De la trilogía que Esquilo había dedicado a Áyax, sólo se conservan los títulos y unos pocos fragmentos citados en otras obras de dudosa acreditación. Se conjetura que El juicio de las armas era, en sentido estricto, un agón (en griego clásico: ἀγών), una puesta en escena de la disputa entre Áyax y Ulises por las armas de Aquiles, donde Agamenón y Menelao, los jefes “jueces del certamen”, fallaban contra Áyax por voluntad de Atenea. Tracias daba cuenta de la muerte del héroe y de los sucesos que lo empujaron a ella. Y Salaminias se concentraba en la cuestión del traslado de su cadáver a la isla de origen, donde su padre lo lloraría y realizaría las exequias.

Como bien recuerda Albin Lesky, la pieza completa y más antigua que se conserva sobre el tema data del año 440 a. de C. Es el conocido Áyax de Sófocles. En esa tragedia, Sófocles presenta el primer retrato de carácter del personaje, cuando ya ha sido tomado por las fuerzas de la furia: físicamente imponente, moralmente orgulloso, encerrado en una amarga soledad, alterado y resuelto a vengar con violencia y la muerte la traición de la que se siente víctima al haber sido despojado del honor de ser el heredero de las armas de Aquiles. Ese Áyax ya no es Áyax; es ya la encarnación de una fuerza que lo expropia en un rapto de locura.
La primera parte de la obra trata la cuestión de dar la muerte (en venganza por el honor negado) y de darse muerte (ante la vergüenza de ser despojado del honor ganado). Y, lógicamente, se cierra con la escena del suicidio que, como la reproducida en varios vasos antiguos, muestra a Áyax de rodillas, los ojos vidriosos y negros, sordo a las súplicas de Tecmesa, observando la hoja de su espada y atravesándose luego con ella. La segunda parte de la tragedia de Sófocles está ocupada por la discusión sobre el destino de su cadáver (expuesto en la escena del teatro).
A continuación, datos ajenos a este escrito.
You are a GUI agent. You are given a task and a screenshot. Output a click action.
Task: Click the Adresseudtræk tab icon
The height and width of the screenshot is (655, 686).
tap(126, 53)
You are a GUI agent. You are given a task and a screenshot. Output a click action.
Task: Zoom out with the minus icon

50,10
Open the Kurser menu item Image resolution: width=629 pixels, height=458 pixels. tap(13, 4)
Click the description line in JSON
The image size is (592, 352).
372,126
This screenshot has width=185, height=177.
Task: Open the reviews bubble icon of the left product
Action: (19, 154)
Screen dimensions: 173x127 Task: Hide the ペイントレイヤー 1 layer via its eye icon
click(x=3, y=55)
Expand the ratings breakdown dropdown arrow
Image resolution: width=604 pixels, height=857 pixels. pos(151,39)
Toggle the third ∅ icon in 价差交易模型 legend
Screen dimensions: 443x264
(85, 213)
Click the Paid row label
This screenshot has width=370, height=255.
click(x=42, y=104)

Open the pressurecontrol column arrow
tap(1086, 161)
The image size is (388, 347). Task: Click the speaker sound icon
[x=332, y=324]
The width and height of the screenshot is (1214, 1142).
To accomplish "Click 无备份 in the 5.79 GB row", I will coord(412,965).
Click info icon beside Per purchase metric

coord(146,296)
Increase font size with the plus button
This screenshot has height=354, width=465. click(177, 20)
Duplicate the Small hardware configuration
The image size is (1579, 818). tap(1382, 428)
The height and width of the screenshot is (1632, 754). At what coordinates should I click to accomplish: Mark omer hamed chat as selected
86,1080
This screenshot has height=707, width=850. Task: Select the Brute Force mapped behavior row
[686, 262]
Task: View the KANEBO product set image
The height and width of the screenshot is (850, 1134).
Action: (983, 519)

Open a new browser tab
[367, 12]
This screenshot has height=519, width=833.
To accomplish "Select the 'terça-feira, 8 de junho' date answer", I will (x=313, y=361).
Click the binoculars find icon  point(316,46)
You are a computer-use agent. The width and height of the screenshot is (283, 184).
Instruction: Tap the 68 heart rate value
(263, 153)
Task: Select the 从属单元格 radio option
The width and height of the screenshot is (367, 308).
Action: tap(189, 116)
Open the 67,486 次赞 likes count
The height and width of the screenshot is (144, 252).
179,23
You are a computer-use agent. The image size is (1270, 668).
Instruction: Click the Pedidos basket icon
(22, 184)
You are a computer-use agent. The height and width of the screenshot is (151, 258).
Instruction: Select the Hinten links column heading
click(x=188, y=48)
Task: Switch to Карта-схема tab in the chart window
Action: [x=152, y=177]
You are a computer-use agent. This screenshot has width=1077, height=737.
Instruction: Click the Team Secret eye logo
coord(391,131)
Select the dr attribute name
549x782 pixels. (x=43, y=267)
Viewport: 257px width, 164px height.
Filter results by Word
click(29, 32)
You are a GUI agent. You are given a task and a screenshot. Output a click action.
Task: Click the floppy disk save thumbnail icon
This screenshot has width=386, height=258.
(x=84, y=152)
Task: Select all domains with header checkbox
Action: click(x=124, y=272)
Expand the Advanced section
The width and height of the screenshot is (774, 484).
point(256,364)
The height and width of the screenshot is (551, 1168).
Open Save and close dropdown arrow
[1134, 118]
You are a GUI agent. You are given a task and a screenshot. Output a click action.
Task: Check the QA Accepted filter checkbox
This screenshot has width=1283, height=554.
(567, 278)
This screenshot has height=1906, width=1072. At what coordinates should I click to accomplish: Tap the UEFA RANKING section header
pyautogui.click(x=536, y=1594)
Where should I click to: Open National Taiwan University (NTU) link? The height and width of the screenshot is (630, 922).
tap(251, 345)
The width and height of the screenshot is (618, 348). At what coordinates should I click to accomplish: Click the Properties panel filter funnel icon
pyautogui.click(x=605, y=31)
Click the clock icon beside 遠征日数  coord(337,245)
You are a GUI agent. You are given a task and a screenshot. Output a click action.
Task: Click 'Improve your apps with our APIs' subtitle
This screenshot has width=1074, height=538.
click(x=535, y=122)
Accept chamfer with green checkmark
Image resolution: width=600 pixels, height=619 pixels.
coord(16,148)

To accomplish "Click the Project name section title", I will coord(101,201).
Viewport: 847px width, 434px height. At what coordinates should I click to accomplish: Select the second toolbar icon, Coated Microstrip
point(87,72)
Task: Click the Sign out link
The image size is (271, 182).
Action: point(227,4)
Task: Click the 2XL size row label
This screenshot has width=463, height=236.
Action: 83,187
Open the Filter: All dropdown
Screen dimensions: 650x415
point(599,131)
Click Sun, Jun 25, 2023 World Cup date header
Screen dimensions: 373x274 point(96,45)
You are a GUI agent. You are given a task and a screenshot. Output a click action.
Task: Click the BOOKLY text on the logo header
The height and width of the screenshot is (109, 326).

Mientras Agamenón y Menelao se disponen sin más a abandonarlo, Ulises se muestra hondamente compungido por el destino del cuerpo del gran guerrero y los convence de que se le rindan los honores fúnebres debidos a un héroe.

Por su lado, el crítico francés Jean Starobinski subraya dos cuestiones. La primera: que Áyax no acepta es que la herencia de las armas sea decidida en favor de la astucia de la retórica y no de la fuerza del coraje. La segunda: que esa decisión esté finalmente subordinada a la política (en el voto de los jefes). La elección del orador ingenioso por encima del guerrero aplicado, lo despoja de las armas forjadas por Hefesto y de su propio valor forjado en el campo de batalla (¡frente a Héctor!). Eso lo frustra y lo ofende; despoja de valor aquello que es. La furia crece en él junto con el sentimiento de saberse solo en la percepción de la ofensa. En mitad de la noche, decide asesinar a los jefes Atridas; pero Atenea lo enceguece al punto que sólo degüella carneros en un redil. Al día siguiente se suicida, no empujado por culpa sino más bien por la vergüenza.
García Gual subraya que ni siquiera en el inframundo Áyax aceptó congraciarse con Ulises. Al contrario: al verlo venir con intención amigable optó por darle la espalda y alejase en silencio. El destino los separaba. Pertenecían a mundos irreconciliables. Áyax era un luchador tenaz; Ulises un sutil estratega. En el hijo de Telamón vivía aún la fuerza apasionada de lo arcaico; en el vástago de Laertes, el cálculo interesado de la razón moderna.